* _WHAT THIS EXERCISE ASKS_:
1. Answer these questions using the article on Egypt and Hamas, with each answer on its own line and marked (a), (b) or (c) to match its question.
(a) In which resort will Monday's summit take place?
(b) Whom will Mubarak meet in Sharm on the day after the summit?
(c) According to Egypt, Jordan and Saudi Arabia, what is the sole legitimate Palestinian government?
2. From the article on Egypt and Hamas, write out word for word the part that opens with the words containing "Egypt Moves to" and closes with "to put down.".

* _TEXT SECTION_:
>>>>>

Egypt Moves to Isolate Hamas


CAIRO, Egypt — Egypt moved forcefully Thursday to isolate Hamas, calling a regional summit next week including the Israelis and Palestinians — and shunning contacts with the militant group after its takeover of Gaza.
More than seeking peace with Israel, Egypt and other U.S. Arab allies are seeking to prevent the new power of Islamic radicals in Gaza from strengthening fundamentalists on their own soil. They also fear Gaza will become a stronghold for Iranian influence on their doorsteps.
Egypt in particular has much to lose. A strong Hamas ruling Gaza, on Egypt's border, could encourage the Muslim Brotherhood, the most powerful and popular political challenger to Egyptian President Hosni Mubarak's government. It could also foment Islamic militants that Egypt has battled for decades to put down.
Monday's summit in the Egyptian Red Sea resort of Sharm el-Sheik aims to boost moderate Palestinian President Mahmoud Abbas by showing he can move ahead with the peace process with Israel despite the Hamas hold on Gaza. The summit will gather Abbas, Mubarak, Israeli Prime Minister Ehud Olmert and Jordan's King Abdullah II.
The following day, Mubarak will meet in Sharm with Saudi King Abdullah, seeking to unify an Arab front behind Abbas and against Hamas.
Abbas will call for a resumption of peace talks with Israel, arguing that only progress toward Palestinian statehood can serve as a true buffer against Hamas, said Palestinian negotiator Saeb Erekat.
"The most important thing to realize is that time is of the essence," Erekat said. "We need to deliver the end of occupation, a Palestinian state. If we don't have hope, Hamas will export despair to the people."
Egypt, Jordan and Saudi Arabia have said the sole legitimate Palestinian government is the West Bank-based Cabinet formed by Abbas, who dissolved the power-sharing government between his Fatah group and Hamas following Gaza's fall.

<<<<<

* _ROWS_:
>>>>>

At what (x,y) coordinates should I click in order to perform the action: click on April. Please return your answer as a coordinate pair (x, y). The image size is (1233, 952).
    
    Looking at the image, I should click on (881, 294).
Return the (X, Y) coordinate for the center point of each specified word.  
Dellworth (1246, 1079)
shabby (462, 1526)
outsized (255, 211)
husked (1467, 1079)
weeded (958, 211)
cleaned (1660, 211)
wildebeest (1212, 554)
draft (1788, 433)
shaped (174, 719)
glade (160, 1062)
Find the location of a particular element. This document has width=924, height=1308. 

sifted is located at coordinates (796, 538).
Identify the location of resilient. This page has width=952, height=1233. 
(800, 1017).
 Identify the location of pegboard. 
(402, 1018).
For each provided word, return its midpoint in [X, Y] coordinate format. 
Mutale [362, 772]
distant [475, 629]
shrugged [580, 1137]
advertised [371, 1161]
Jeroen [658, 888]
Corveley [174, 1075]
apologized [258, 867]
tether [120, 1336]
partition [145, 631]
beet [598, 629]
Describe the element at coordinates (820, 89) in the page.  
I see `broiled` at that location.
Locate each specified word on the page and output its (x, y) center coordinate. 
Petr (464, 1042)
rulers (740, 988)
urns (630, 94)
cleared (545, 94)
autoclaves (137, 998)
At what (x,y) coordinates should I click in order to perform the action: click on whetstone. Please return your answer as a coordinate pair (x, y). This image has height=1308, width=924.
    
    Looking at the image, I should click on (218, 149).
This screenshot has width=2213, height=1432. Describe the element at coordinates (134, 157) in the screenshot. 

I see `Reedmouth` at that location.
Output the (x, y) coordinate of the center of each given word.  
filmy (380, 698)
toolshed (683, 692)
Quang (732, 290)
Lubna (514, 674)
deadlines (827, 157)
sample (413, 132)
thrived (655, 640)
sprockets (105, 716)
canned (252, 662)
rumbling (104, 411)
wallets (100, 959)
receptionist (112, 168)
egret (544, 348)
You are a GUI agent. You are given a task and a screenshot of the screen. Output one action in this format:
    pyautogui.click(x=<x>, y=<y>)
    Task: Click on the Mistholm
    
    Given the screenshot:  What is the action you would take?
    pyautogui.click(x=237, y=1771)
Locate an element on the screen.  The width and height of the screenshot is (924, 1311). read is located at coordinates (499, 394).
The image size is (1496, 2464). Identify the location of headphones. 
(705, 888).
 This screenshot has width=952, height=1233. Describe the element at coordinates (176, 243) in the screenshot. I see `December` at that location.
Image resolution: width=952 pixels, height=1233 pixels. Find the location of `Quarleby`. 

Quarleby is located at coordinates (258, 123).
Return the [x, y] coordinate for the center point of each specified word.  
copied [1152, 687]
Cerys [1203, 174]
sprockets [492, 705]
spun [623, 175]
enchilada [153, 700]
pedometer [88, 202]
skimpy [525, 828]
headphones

<<<<<

* _CORRECT ANSWERS_:
1.
(a) Sharm el-Sheik, in the Egyptian Red Sea
(b) Saudi King Abdullah
(c) The West Bank-based Cabinet formed by Abbas

2.
Egypt Moves to Isolate Hamas


CAIRO, Egypt — Egypt moved forcefully Thursday to isolate Hamas, calling a regional summit next week including the Israelis and Palestinians — and shunning contacts with the militant group after its takeover of Gaza.
More than seeking peace with Israel, Egypt and other U.S. Arab allies are seeking to prevent the new power of Islamic radicals in Gaza from strengthening fundamentalists on their own soil. They also fear Gaza will become a stronghold for Iranian influence on their doorsteps.
Egypt in particular has much to lose. A strong Hamas ruling Gaza, on Egypt's border, could encourage the Muslim Brotherhood, the most powerful and popular political challenger to Egyptian President Hosni Mubarak's government. It could also foment Islamic militants that Egypt has battled for decades to put down.